### Excerto de origem
Rezam as crónicas familiares de
que o meu bisavô Francisco Calisto construíra um arco de volta perfeita, em
pedra, nas suas terras em A-da-Gorda.
Sem nenhum conhecimento
arquitetónico, mas, com um extremo sentido estético, centrou a sua edificação
no respeito pelos desígnios do Grande Arquiteto, depois de ter diante de si
alguns ensinamentos antigos, que lhe povoaram a mente de diversos valores
morais.
O arco de volta perfeita era o
culminar de uma vedação unificada, toda ela de acácias, uma exótica planta de
origem australiana que foi introduzida em Portugal, pela mão do homem, em
meados do século XIX.
Devido à sua riqueza
ornamental, Francisco, achou por bem plantar a “Acácia dealbata”, como linha
divisória, ao redor de suas terras. Depois de alguns anos, deixou de ser apenas
para adorno, mas, também, para fornecimento de matéria-prima, passando a vender
a casca para a indústria dos curtumes, tanto de Guimarães, quanto do Porto e de
Alcanena, regiões que recebiam, também, outro bom insumo, neste caso, cascas de
carvalho, oriundas das abundantes árvores das serras altas de Fafe.

### Instrução dada
Indique as localidades cuja indústria dos curtumes comprava a casca de acácia a Francisco Calisto, segundo o excerto de origem.

### Itens armazenados
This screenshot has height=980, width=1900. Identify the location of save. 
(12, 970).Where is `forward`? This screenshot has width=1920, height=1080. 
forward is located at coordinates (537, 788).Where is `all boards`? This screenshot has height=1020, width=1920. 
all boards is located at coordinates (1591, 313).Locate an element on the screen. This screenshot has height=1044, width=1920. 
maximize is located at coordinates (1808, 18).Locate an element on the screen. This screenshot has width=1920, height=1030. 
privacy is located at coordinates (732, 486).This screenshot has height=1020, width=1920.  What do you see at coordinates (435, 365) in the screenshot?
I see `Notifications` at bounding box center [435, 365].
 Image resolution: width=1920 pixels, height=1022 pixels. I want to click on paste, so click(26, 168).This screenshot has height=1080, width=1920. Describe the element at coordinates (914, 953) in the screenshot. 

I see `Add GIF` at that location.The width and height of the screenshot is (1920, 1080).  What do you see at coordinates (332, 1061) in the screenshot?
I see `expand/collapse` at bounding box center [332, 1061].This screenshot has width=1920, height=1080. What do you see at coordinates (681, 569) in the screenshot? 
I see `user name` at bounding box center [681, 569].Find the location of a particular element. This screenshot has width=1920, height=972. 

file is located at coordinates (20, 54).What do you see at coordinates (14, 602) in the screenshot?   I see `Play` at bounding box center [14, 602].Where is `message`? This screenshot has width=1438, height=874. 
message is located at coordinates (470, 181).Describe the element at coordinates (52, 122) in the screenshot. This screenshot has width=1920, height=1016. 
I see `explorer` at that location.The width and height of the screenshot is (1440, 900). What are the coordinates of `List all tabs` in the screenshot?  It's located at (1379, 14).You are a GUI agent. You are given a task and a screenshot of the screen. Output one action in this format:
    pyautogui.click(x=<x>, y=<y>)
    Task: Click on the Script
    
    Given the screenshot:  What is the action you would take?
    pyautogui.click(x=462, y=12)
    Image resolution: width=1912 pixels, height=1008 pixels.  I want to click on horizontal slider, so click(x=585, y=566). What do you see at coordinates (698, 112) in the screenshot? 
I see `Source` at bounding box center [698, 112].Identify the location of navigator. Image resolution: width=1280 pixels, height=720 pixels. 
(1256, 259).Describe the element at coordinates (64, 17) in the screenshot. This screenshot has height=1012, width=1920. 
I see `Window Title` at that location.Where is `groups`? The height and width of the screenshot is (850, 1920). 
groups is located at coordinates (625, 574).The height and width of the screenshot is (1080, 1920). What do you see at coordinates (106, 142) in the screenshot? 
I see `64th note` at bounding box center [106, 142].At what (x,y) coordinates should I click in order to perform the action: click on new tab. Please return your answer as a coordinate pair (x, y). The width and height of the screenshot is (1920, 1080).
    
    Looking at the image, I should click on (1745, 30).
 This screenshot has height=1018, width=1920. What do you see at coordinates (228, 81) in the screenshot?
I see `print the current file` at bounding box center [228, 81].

### Tarefa concluída
Guimarães, Porto e Alcanena.